**DIRECTIONS**.
From the entries that follow, work out how many lines contain "computer". Write the number only.

**EXERCISE MATERIAL**.
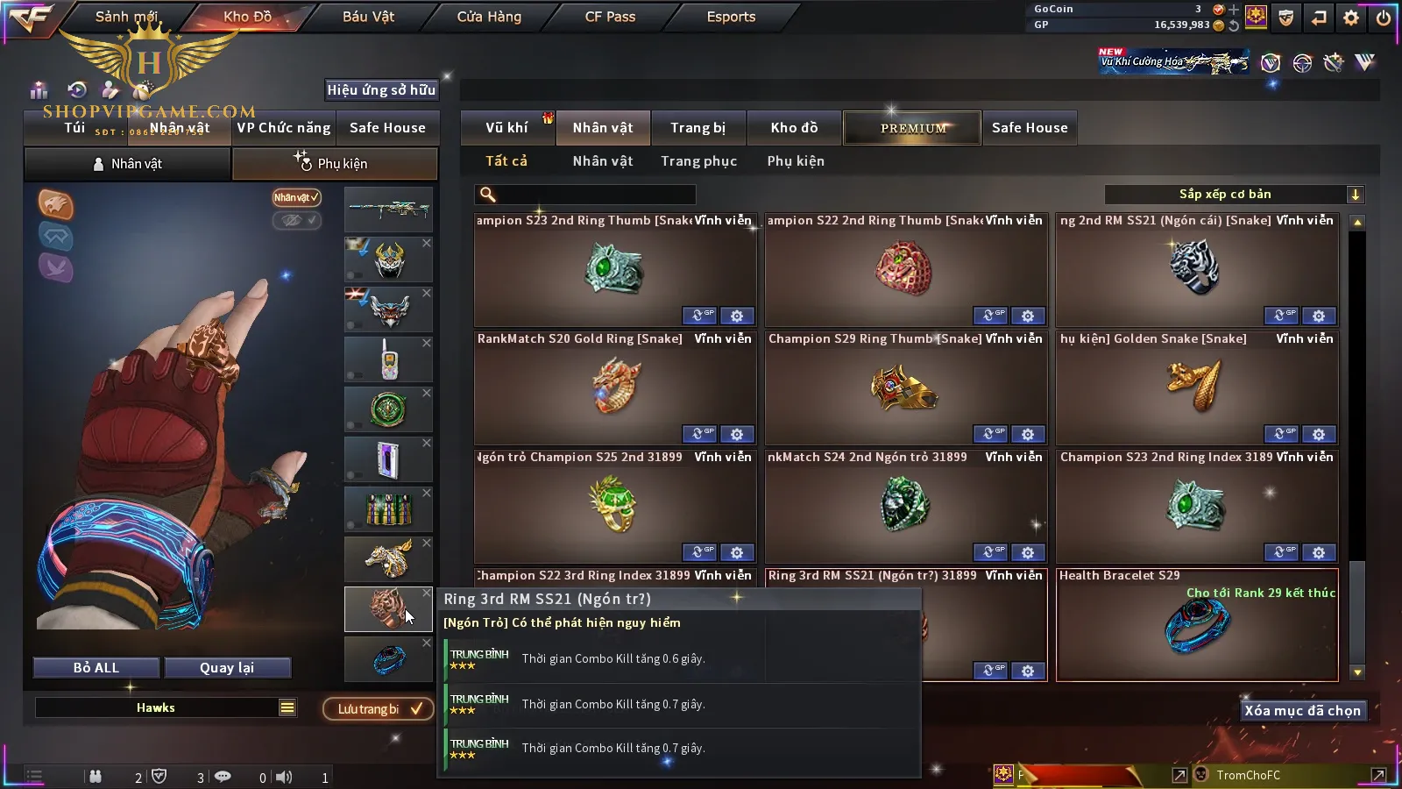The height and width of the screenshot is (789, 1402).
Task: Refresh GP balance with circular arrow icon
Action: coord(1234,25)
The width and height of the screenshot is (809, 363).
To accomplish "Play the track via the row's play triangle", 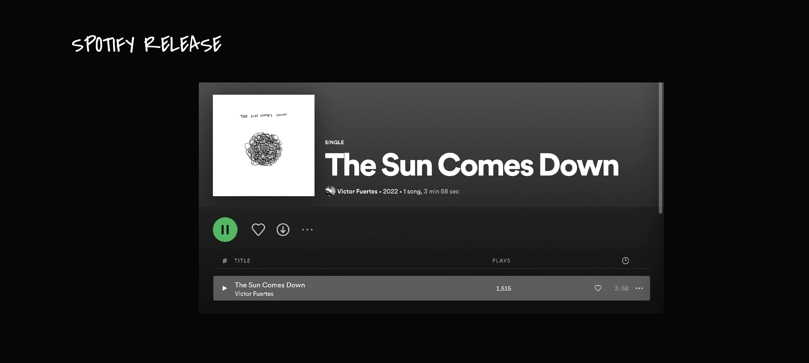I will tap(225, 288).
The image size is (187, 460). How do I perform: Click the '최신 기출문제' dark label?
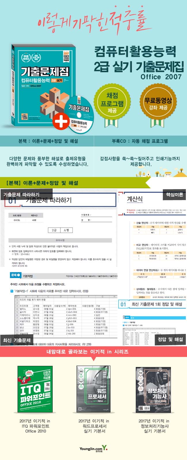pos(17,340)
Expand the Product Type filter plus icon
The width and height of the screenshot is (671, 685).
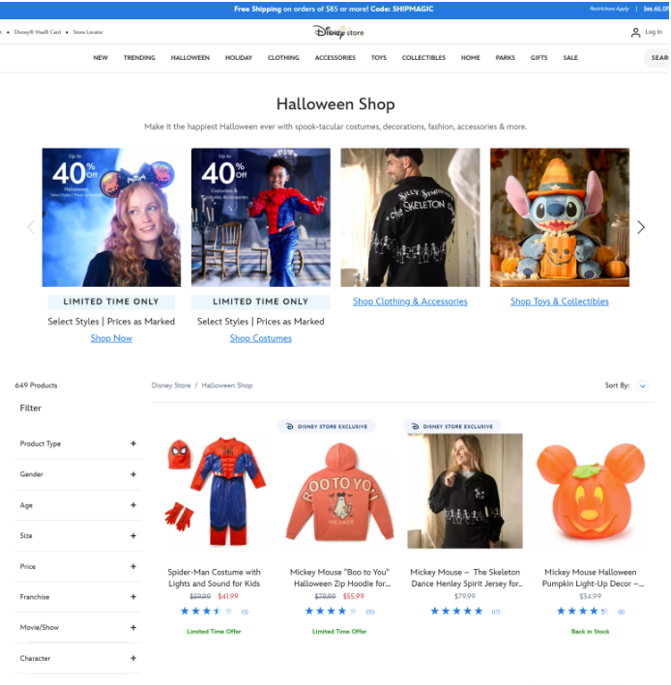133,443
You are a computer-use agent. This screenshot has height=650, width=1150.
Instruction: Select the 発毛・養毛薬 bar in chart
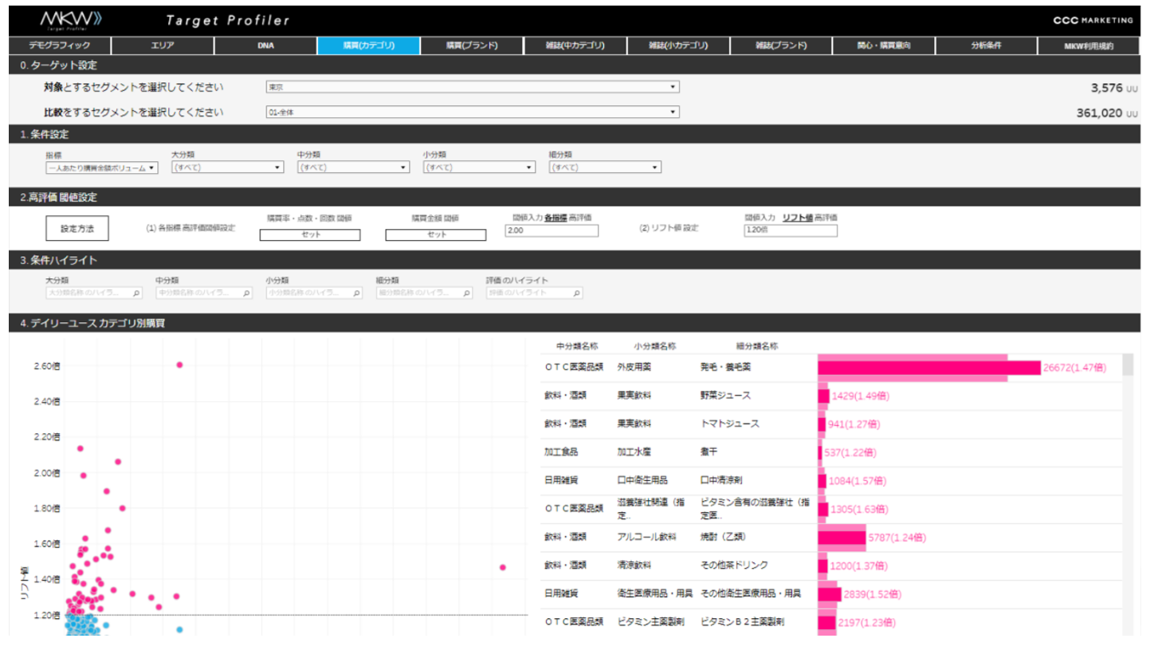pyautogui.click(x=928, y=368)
...
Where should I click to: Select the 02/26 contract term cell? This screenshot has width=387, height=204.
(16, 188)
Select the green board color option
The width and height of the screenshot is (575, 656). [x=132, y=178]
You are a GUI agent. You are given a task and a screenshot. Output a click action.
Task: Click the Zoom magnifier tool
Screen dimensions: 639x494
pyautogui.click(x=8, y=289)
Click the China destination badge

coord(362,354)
...
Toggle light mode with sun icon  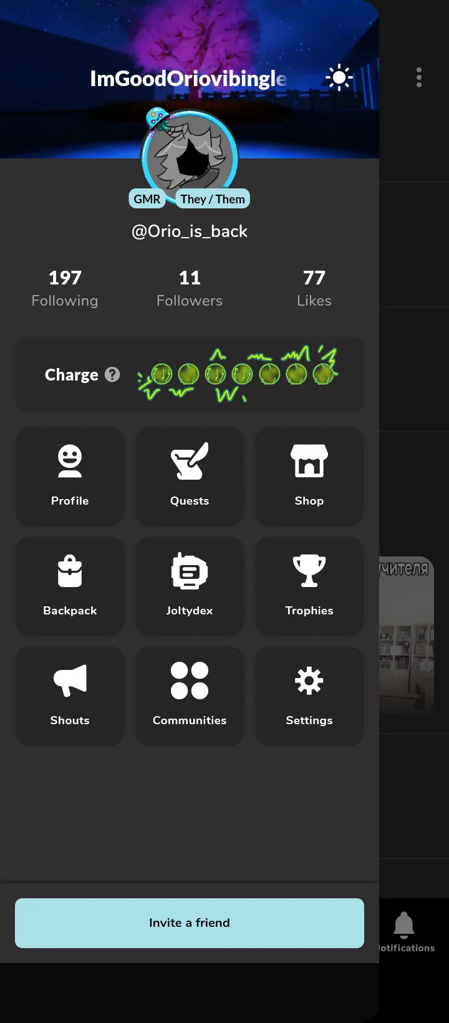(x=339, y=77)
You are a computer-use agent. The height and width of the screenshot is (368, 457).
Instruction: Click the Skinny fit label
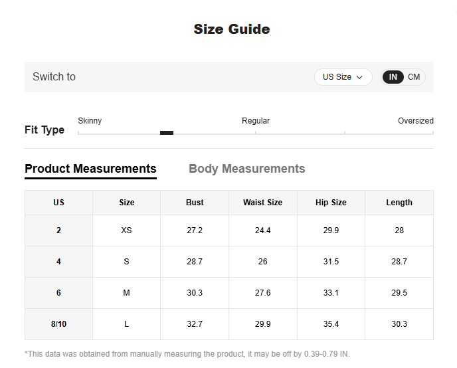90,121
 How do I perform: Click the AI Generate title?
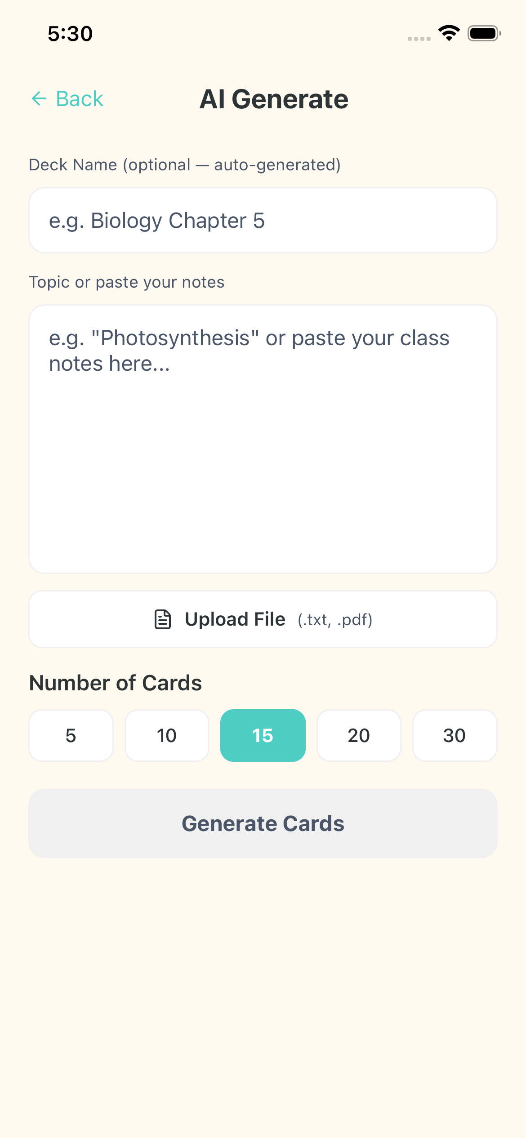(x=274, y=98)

**EXERCISE ANSWER**.
2